TASK:
Copy out the lines below word for word, leaving out the pictures.

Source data
+--
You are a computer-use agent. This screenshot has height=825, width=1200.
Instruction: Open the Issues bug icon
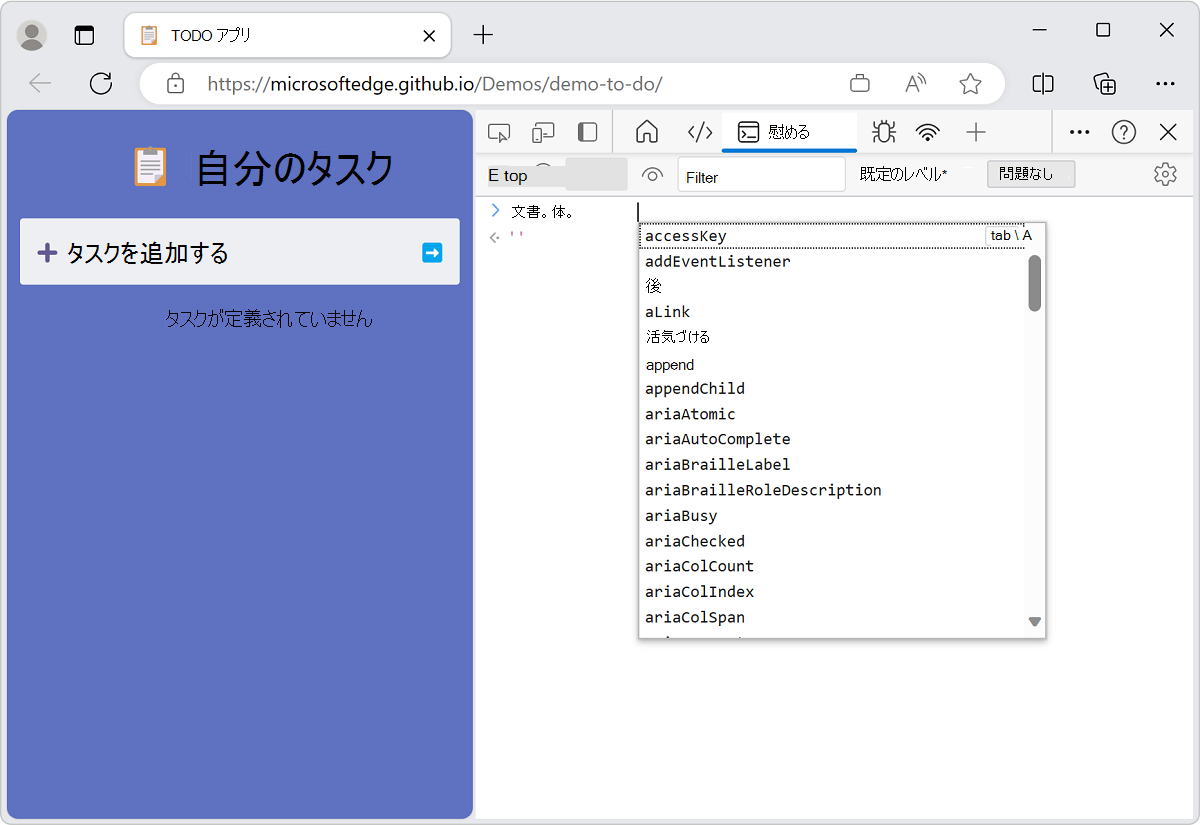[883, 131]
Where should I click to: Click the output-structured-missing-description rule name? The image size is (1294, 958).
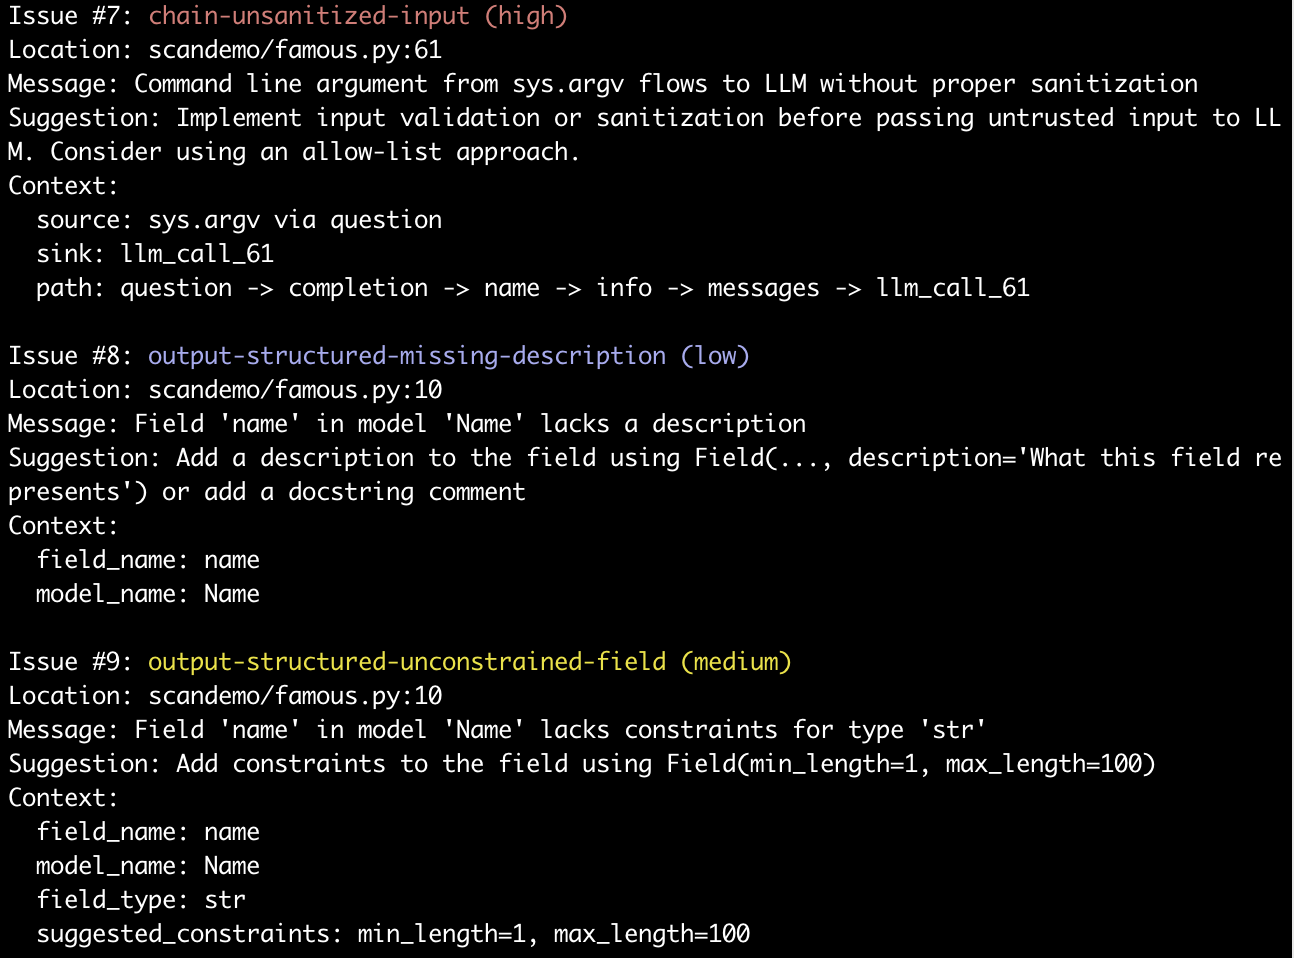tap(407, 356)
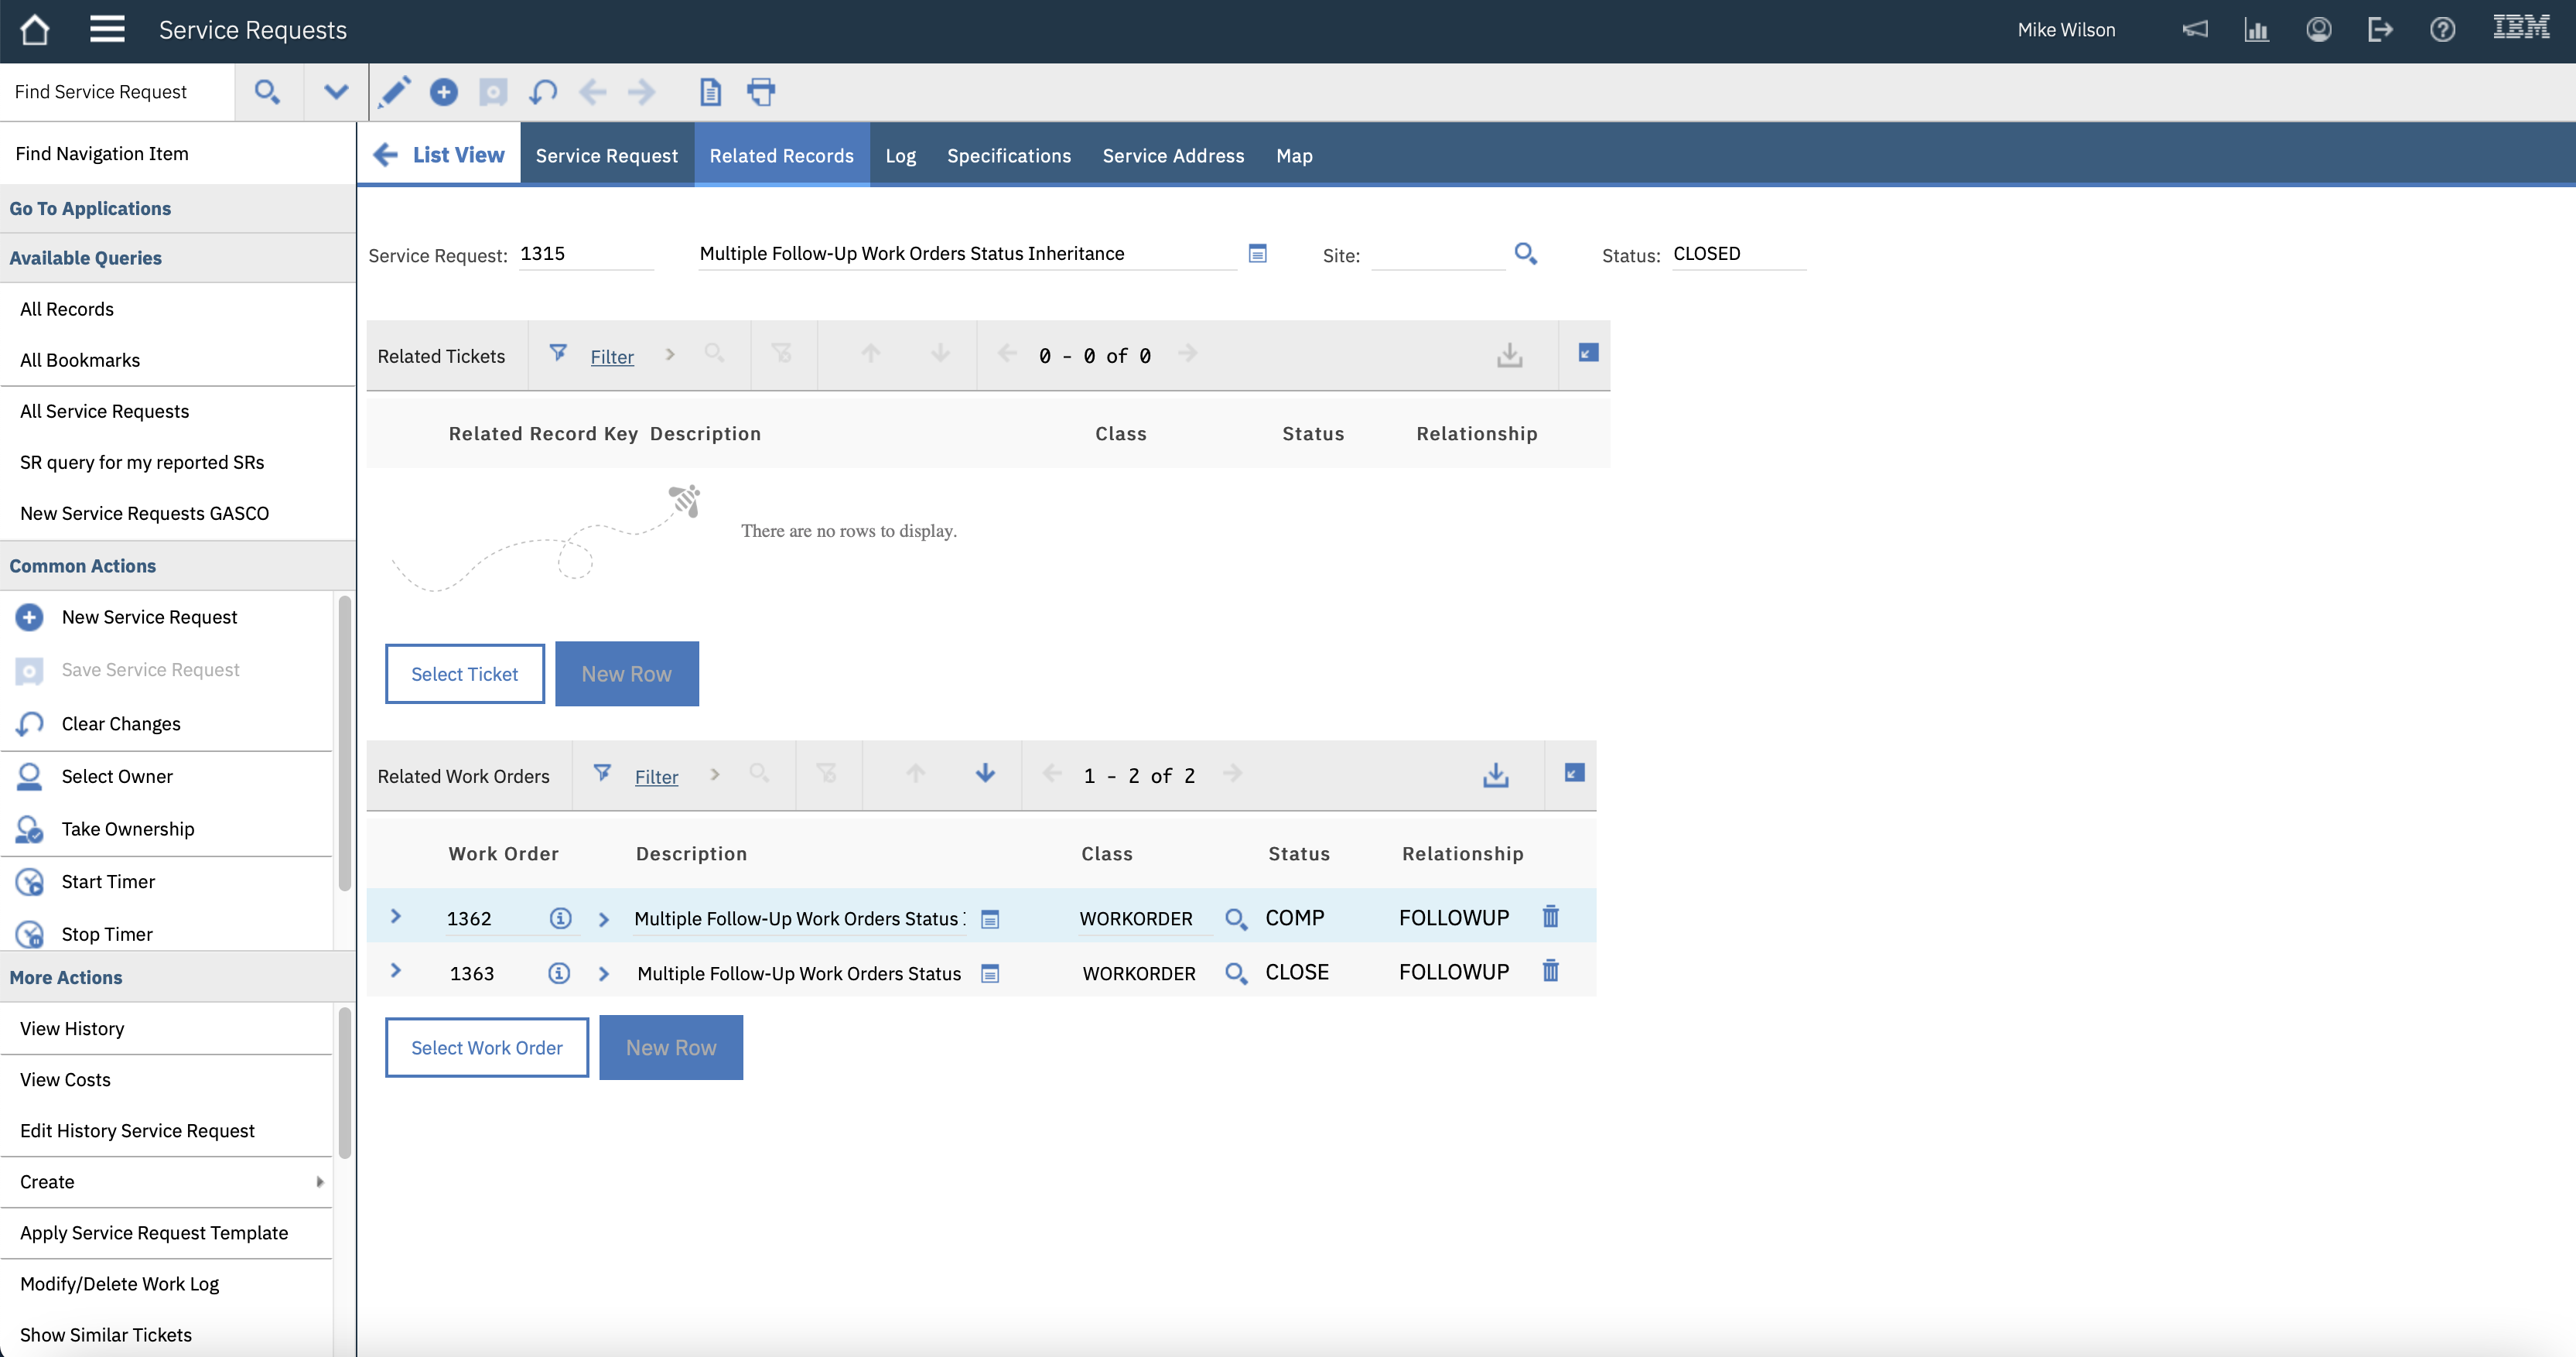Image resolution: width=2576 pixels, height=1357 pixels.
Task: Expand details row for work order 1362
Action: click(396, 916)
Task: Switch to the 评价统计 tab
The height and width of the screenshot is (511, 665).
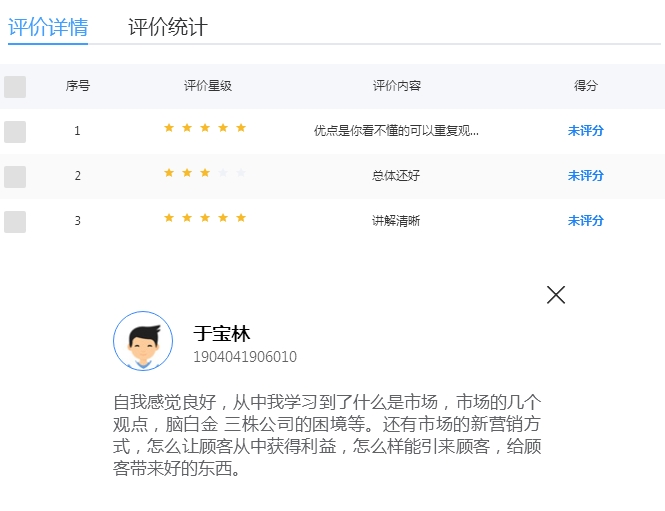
+--
RESULT BELOW:
You are a computer-use agent. This screenshot has height=825, width=1200.
Instruction: Open the Issues bug icon
[883, 131]
Where should I click to: Click the output-structured-missing-description rule name? The image size is (1294, 958).
tap(407, 356)
Image resolution: width=2576 pixels, height=1357 pixels.
Task: Expand details row for work order 1362
Action: click(396, 916)
Task: Switch to the 评价统计 tab
The height and width of the screenshot is (511, 665).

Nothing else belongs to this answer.